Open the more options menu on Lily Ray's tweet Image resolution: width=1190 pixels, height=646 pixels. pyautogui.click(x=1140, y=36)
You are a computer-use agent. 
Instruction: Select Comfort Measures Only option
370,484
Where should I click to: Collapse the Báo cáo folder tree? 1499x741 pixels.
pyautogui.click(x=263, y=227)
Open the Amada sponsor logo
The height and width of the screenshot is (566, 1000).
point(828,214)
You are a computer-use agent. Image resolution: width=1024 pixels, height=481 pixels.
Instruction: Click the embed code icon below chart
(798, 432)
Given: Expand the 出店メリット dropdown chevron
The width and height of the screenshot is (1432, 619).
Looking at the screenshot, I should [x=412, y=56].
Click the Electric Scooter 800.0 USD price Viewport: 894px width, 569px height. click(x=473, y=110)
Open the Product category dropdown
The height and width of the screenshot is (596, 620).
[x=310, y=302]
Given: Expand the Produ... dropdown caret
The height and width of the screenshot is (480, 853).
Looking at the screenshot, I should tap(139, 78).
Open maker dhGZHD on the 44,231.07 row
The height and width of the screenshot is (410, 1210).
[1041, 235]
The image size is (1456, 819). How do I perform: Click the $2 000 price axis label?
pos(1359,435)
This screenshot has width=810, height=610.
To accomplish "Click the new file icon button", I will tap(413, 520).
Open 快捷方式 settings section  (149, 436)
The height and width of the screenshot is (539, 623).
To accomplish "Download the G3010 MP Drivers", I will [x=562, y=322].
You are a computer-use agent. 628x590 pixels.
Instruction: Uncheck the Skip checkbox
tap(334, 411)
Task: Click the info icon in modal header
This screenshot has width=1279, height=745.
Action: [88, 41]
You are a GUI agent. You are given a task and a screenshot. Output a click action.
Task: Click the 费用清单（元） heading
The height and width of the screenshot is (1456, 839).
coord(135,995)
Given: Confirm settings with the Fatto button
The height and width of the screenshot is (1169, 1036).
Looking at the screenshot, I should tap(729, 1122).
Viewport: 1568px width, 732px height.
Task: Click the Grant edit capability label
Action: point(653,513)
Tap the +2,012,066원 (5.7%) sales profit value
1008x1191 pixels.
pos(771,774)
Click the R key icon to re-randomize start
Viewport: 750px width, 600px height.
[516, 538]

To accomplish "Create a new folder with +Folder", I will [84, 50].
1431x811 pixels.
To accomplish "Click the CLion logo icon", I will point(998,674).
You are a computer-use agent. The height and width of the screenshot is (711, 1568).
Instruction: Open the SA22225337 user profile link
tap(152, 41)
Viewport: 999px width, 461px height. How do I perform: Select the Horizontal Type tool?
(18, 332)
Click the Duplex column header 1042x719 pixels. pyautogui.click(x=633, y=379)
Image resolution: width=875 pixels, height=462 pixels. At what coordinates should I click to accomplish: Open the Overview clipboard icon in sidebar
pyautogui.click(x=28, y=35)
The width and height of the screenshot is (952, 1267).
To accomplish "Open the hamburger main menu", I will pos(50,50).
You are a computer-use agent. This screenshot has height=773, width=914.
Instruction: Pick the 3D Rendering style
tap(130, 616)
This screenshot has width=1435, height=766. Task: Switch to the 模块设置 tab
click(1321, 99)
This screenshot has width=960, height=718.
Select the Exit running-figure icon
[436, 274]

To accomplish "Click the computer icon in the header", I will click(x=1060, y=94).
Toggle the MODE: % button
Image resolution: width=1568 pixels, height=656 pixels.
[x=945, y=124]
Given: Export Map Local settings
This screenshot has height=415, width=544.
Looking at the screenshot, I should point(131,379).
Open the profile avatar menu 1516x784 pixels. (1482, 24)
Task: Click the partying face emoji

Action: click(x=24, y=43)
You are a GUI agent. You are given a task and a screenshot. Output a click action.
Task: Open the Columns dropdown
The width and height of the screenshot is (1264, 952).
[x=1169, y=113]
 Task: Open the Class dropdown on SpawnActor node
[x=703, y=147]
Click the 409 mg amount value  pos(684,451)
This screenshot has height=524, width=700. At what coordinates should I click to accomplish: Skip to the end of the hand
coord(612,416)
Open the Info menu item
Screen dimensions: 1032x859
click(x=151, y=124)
=-=-=
TASK OBJECTIVE:
The records above need to be written out again. Keep them exact.

RESULT OF THIS TASK:
Open the more options menu on Lily Ray's tweet Image resolution: width=1190 pixels, height=646 pixels. pyautogui.click(x=1140, y=36)
You are a computer-use agent. 
Instruction: Select Comfort Measures Only option
370,484
Where should I click to: Collapse the Báo cáo folder tree? 1499x741 pixels.
pyautogui.click(x=263, y=227)
Open the Amada sponsor logo
The height and width of the screenshot is (566, 1000).
point(828,214)
You are a computer-use agent. Image resolution: width=1024 pixels, height=481 pixels.
Instruction: Click the embed code icon below chart
(798, 432)
Given: Expand the 出店メリット dropdown chevron
The width and height of the screenshot is (1432, 619).
Looking at the screenshot, I should [x=412, y=56].
Click the Electric Scooter 800.0 USD price Viewport: 894px width, 569px height. click(x=473, y=110)
Open the Product category dropdown
The height and width of the screenshot is (596, 620).
[x=310, y=302]
Given: Expand the Produ... dropdown caret
The height and width of the screenshot is (480, 853).
Looking at the screenshot, I should tap(139, 78).
Open maker dhGZHD on the 44,231.07 row
The height and width of the screenshot is (410, 1210).
[1041, 235]
The image size is (1456, 819). How do I perform: Click the $2 000 price axis label?
pos(1359,435)
This screenshot has width=810, height=610.
To accomplish "Click the new file icon button", I will tap(413, 520).
Open 快捷方式 settings section  (149, 436)
The height and width of the screenshot is (539, 623).
To accomplish "Download the G3010 MP Drivers", I will [x=562, y=322].
You are a computer-use agent. 628x590 pixels.
Instruction: Uncheck the Skip checkbox
tap(334, 411)
Task: Click the info icon in modal header
This screenshot has width=1279, height=745.
Action: [88, 41]
You are a GUI agent. You are given a task and a screenshot. Output a click action.
Task: Click the 费用清单（元） heading
The height and width of the screenshot is (1456, 839).
coord(135,995)
Given: Confirm settings with the Fatto button
The height and width of the screenshot is (1169, 1036).
Looking at the screenshot, I should tap(729, 1122).
Viewport: 1568px width, 732px height.
Task: Click the Grant edit capability label
Action: point(653,513)
Tap the +2,012,066원 (5.7%) sales profit value
1008x1191 pixels.
pos(771,774)
Click the R key icon to re-randomize start
Viewport: 750px width, 600px height.
[516, 538]

To accomplish "Create a new folder with +Folder", I will [84, 50].
1431x811 pixels.
To accomplish "Click the CLion logo icon", I will point(998,674).
You are a computer-use agent. The height and width of the screenshot is (711, 1568).
Instruction: Open the SA22225337 user profile link
tap(152, 41)
Viewport: 999px width, 461px height. How do I perform: Select the Horizontal Type tool?
(18, 332)
Click the Duplex column header 1042x719 pixels. pyautogui.click(x=633, y=379)
Image resolution: width=875 pixels, height=462 pixels. At what coordinates should I click to accomplish: Open the Overview clipboard icon in sidebar
pyautogui.click(x=28, y=35)
The width and height of the screenshot is (952, 1267).
To accomplish "Open the hamburger main menu", I will pos(50,50).
You are a computer-use agent. This screenshot has height=773, width=914.
Instruction: Pick the 3D Rendering style
tap(130, 616)
This screenshot has width=1435, height=766. Task: Switch to the 模块设置 tab
click(1321, 99)
This screenshot has width=960, height=718.
Select the Exit running-figure icon
[436, 274]

To accomplish "Click the computer icon in the header", I will click(x=1060, y=94).
Toggle the MODE: % button
Image resolution: width=1568 pixels, height=656 pixels.
[x=945, y=124]
Given: Export Map Local settings
This screenshot has height=415, width=544.
Looking at the screenshot, I should point(131,379).
Open the profile avatar menu 1516x784 pixels. (1482, 24)
Task: Click the partying face emoji

Action: click(x=24, y=43)
You are a GUI agent. You are given a task and a screenshot. Output a click action.
Task: Open the Columns dropdown
The width and height of the screenshot is (1264, 952).
[x=1169, y=113]
 Task: Open the Class dropdown on SpawnActor node
[x=703, y=147]
Click the 409 mg amount value  pos(684,451)
This screenshot has height=524, width=700. At what coordinates should I click to accomplish: Skip to the end of the hand
coord(612,416)
Open the Info menu item
Screen dimensions: 1032x859
click(x=151, y=124)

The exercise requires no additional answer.